It was more subtle than that: there were two identical calls, one of which
added uninitialized memory, while the other added real entropy. The developer
mistakenly removed both, thinking both were equally useless, instead of only
removing the one with undefined behavior. To make things worse, another call
added the current PID, so the results weren't identical every time. See more
detail at
[https://research.swtch.com/openssl](https://research.swtch.com/openssl)

------
JoblessWonder
This part was interesting: "Bednarek then tried putting a dollar into a new,
previously unused weak key address. It, too, was emptied in seconds, this time
transferred into an account that held just a few thousand dollars worth of
ether. But _Bednarek could see in the pending transactions on the Ethereum
blockchain that the more successful ether bandit had attempted to grab it as
well. Someone had beaten him to it by mere milliseconds._ " [emphasis mine]

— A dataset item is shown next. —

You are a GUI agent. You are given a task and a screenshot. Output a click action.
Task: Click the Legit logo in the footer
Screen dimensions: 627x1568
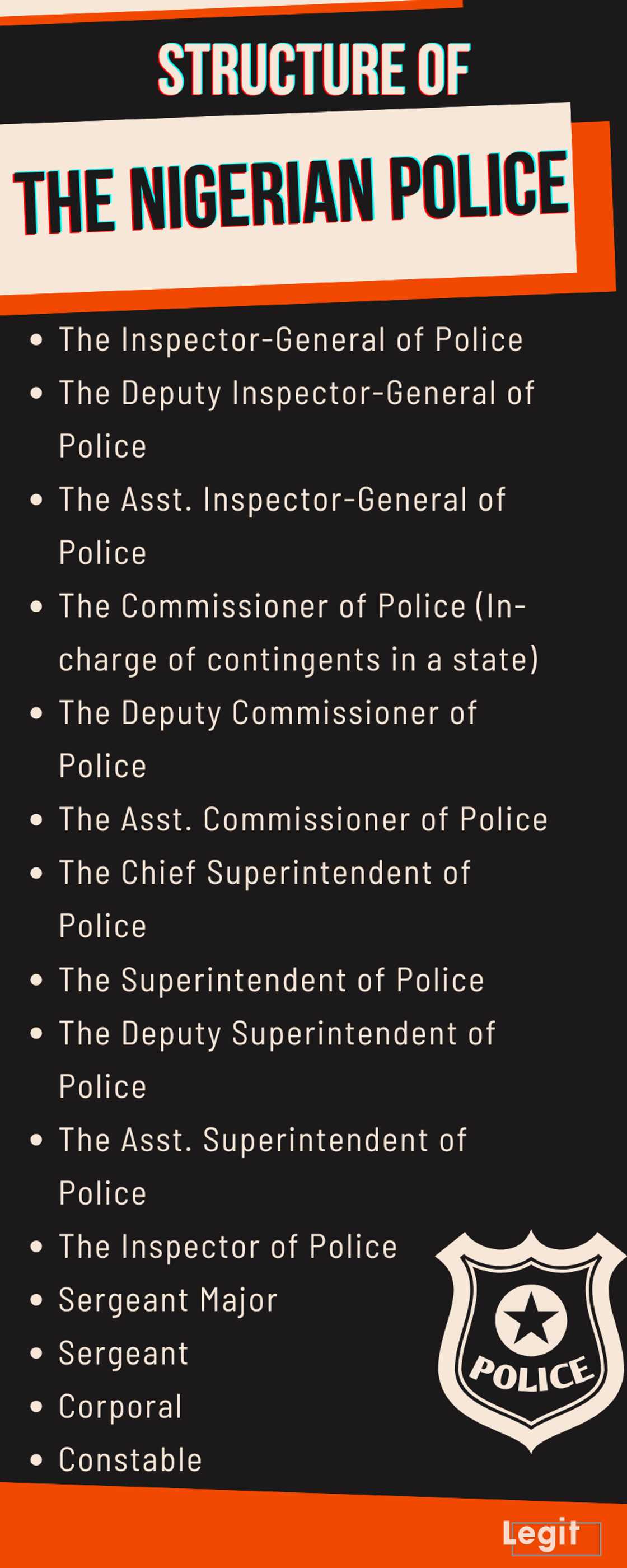tap(541, 1533)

It seems like there is an arms race of Blockchain Bandits leading to HFC-like
systems aiming to try out as many generic private keys as possible as quickly
as possible.

------
oarsinsync
High frequency crypto 'theft', amazing.

------
sbhn
There's a hundred private keys on this page [https://2coin.org/keys-
btc.html](https://2coin.org/keys-btc.html)

------
lordnacho
I discovered this personally when writing some bitcoin code.

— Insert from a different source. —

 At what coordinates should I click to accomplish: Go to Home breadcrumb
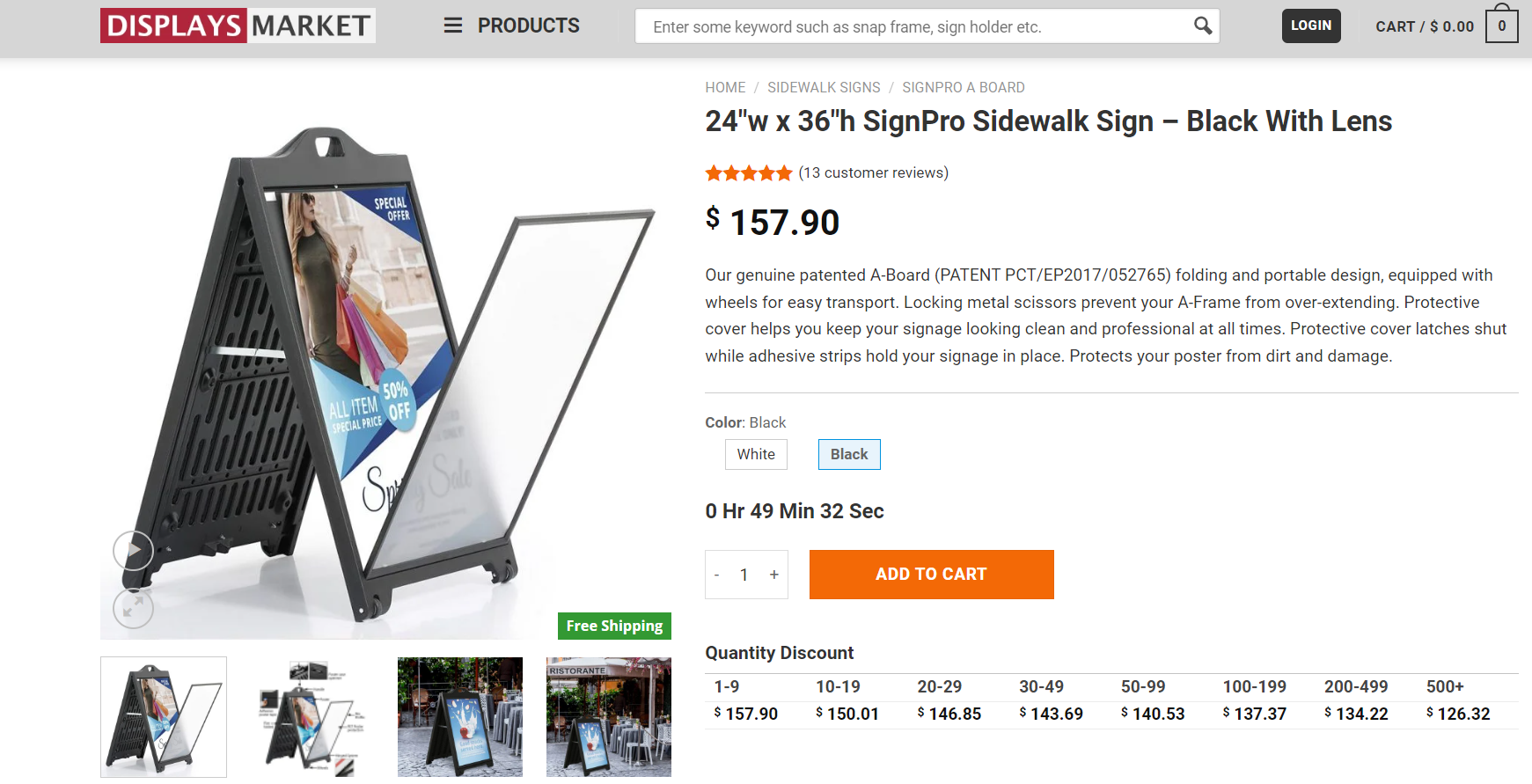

I got to a stage where I wanted to test my code all the way to the BTC
blockchain. I figured I'd stick in the randomizing seed later, and just make
sure I could talk to the blockchain. To my surprise, every time I made a
transaction I'd see another one on the explorer sites, emptying my new
address. I did it a couple of times thinking I'd coded something wrong or
something like that.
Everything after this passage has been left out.